Ein Seminar, das ich an einem Tag besuchen durfte, eröffnete der messianische Jude Jurek Schulz mit der Frage: Welche Rolle spielt Israel in Deiner Gemeinde? Schon das brachte mich ins Nachdenken, doch stellte er gleich eine ebenso dringliche Frage: Welche Rolle spielt Israel in Deiner politischen Gemeinde, in Deiner Stadt?
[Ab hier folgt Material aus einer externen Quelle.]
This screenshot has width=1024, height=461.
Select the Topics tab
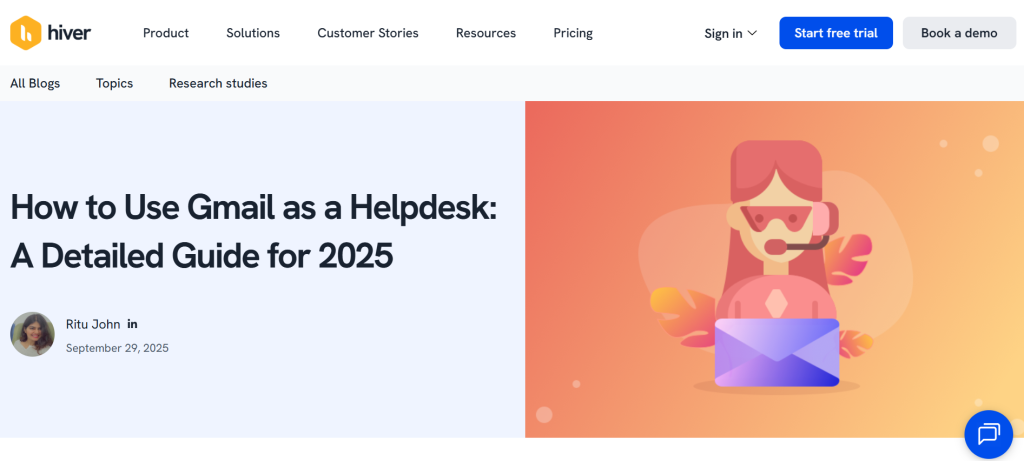pos(114,83)
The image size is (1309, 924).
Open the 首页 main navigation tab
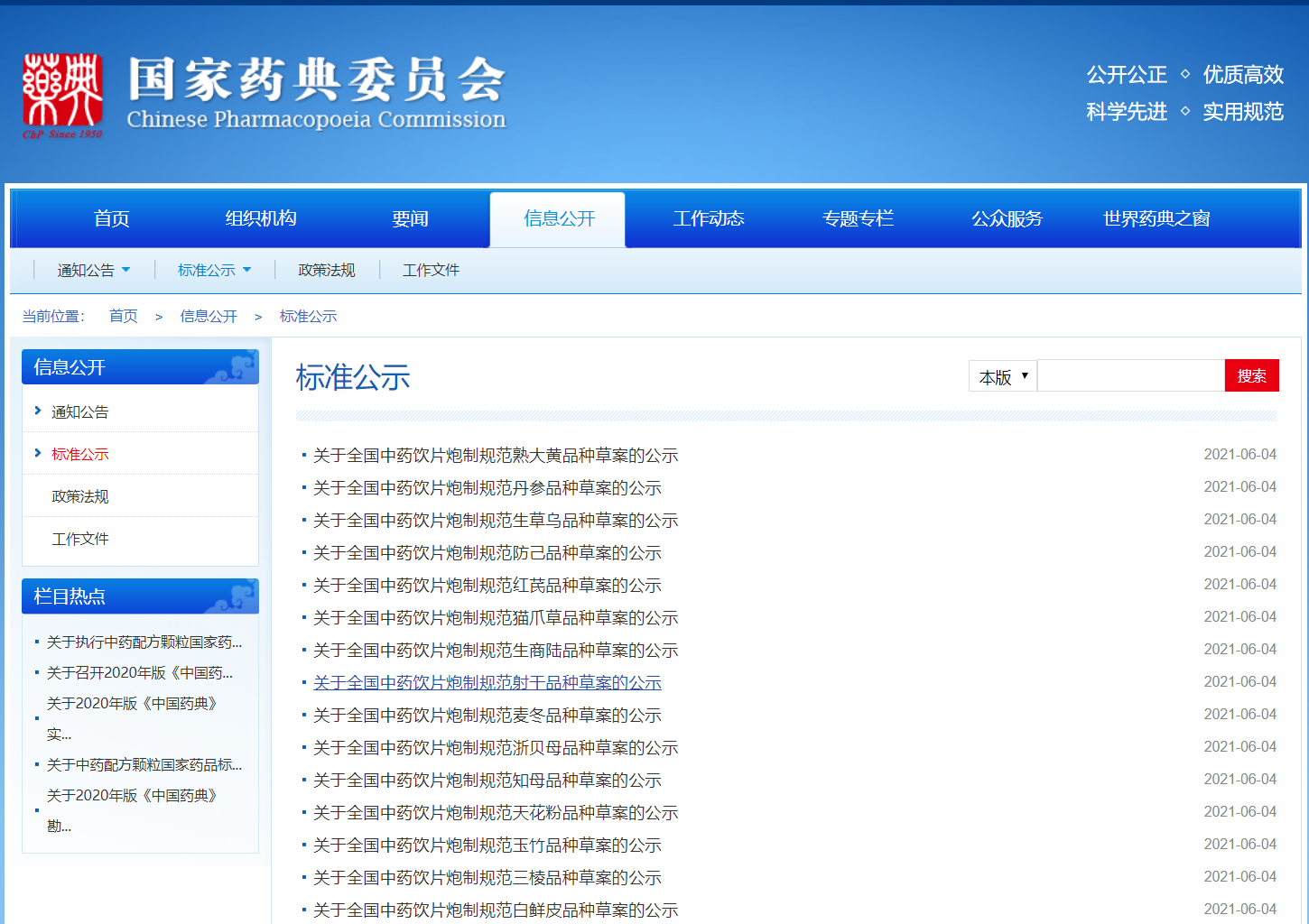(112, 218)
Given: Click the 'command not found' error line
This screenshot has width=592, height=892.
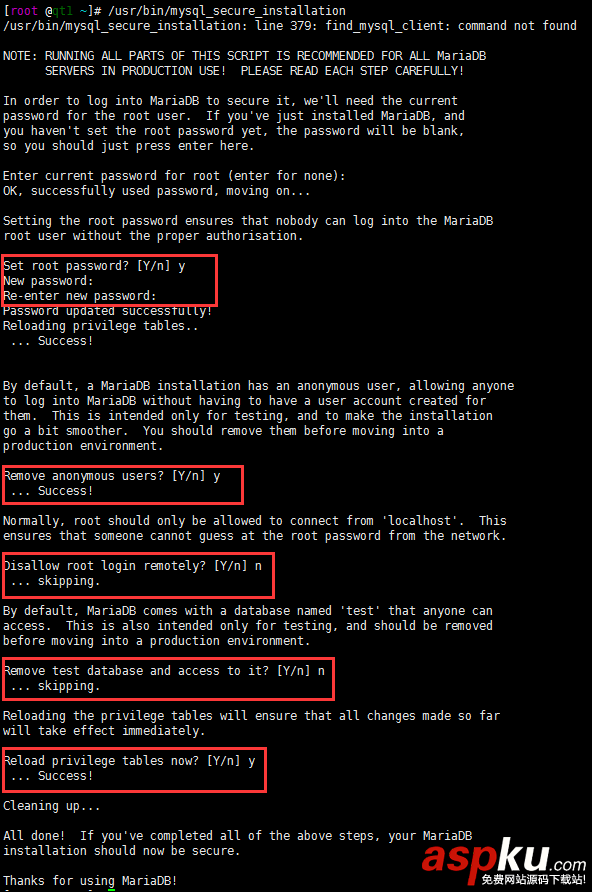Looking at the screenshot, I should [289, 26].
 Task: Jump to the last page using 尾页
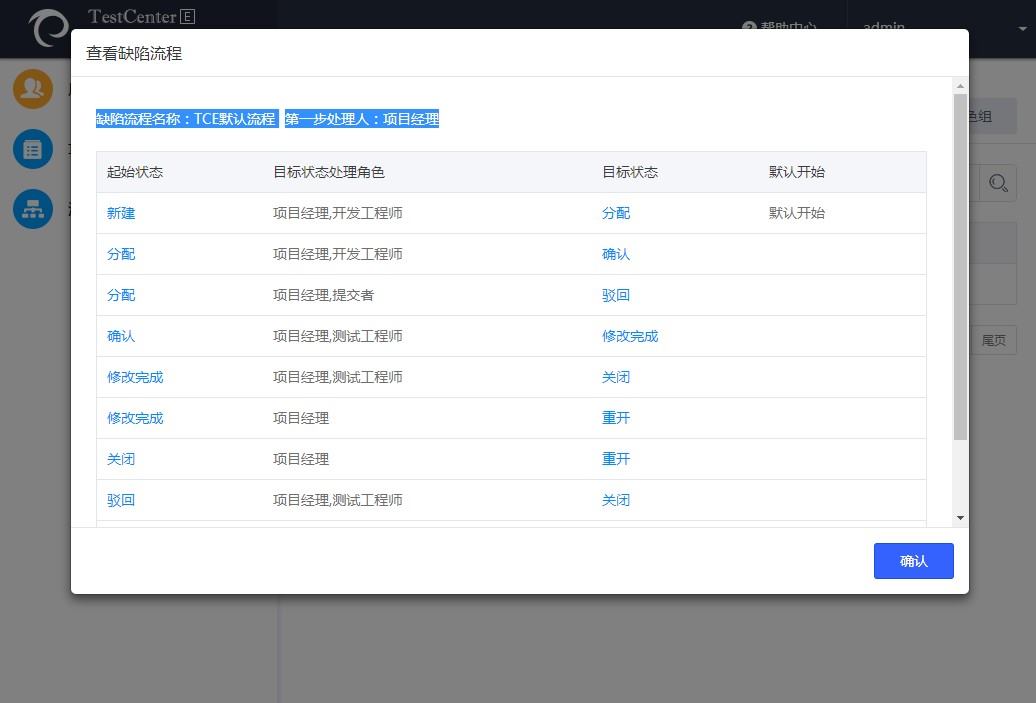click(993, 340)
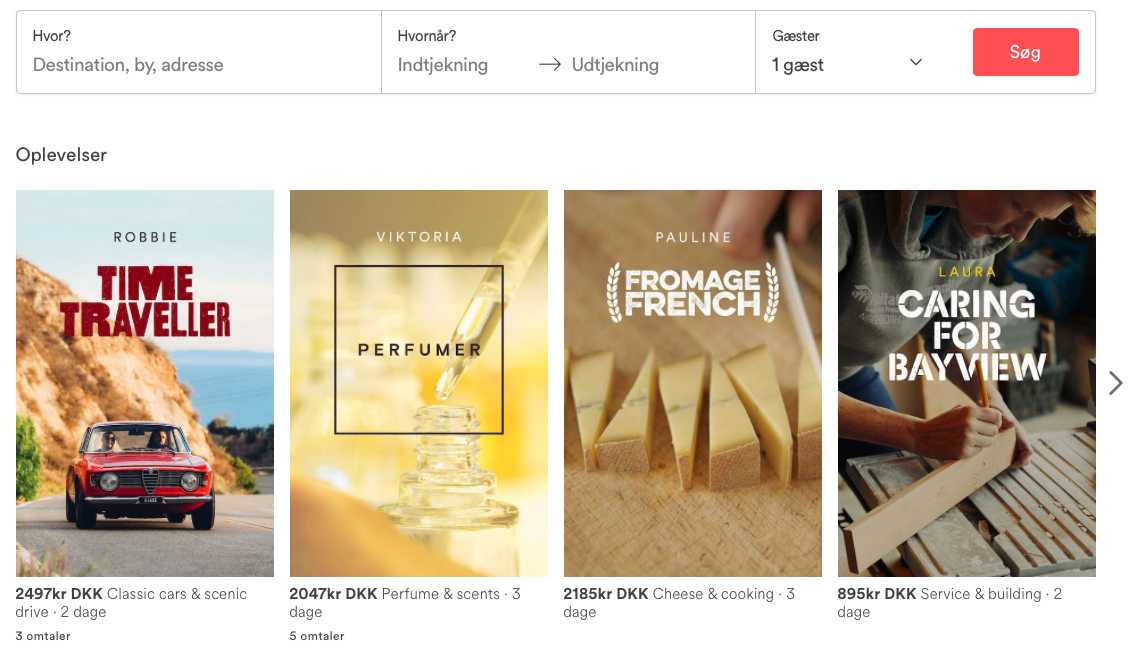This screenshot has width=1133, height=667.
Task: Show next experiences with the right chevron
Action: pos(1116,383)
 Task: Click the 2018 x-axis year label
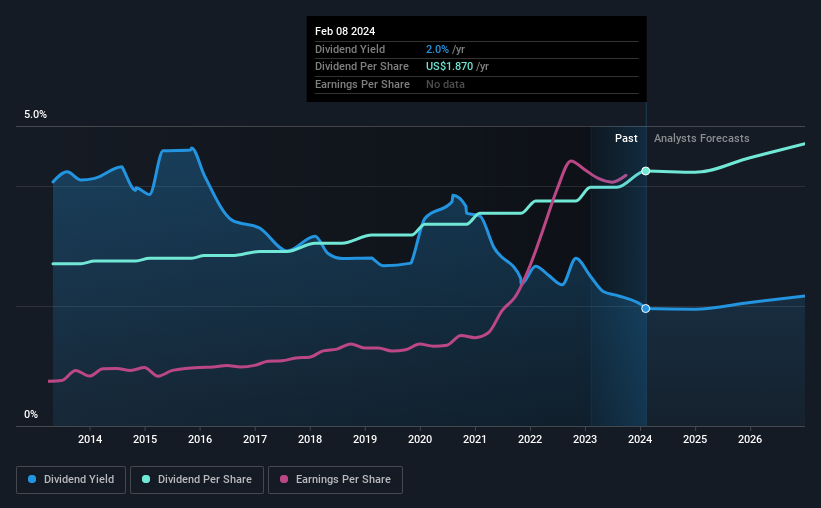pyautogui.click(x=310, y=439)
Fragen, die angesichts der politischen und gesellschaftlichen Entwicklungen in Deutschland und weltweit, angesichts der antisemitischen Tendenzen, angesichts gesellschaftlich anerkannter Phänomene wie Israelkritik und der an vielen Orten immer noch großen Distanz christlicher Gemeinden zu den jüdischen Wurzeln ihres Glaubens sowie einer erschreckend großen Gleichgültigkeit Israel gegenüber an Bedeutung gewinnen. Welche Bedeutung hat Israel für uns – und wie können wir uns für ein gesundes Verhältnis in unserem eigenen Leben, unserer Gemeinde, unserer Stadt und unserem Staat einsetzen? Schalom Israel – Friede für Israel. Wichtiger und aktueller könnte dieses Anliegen kaum sein.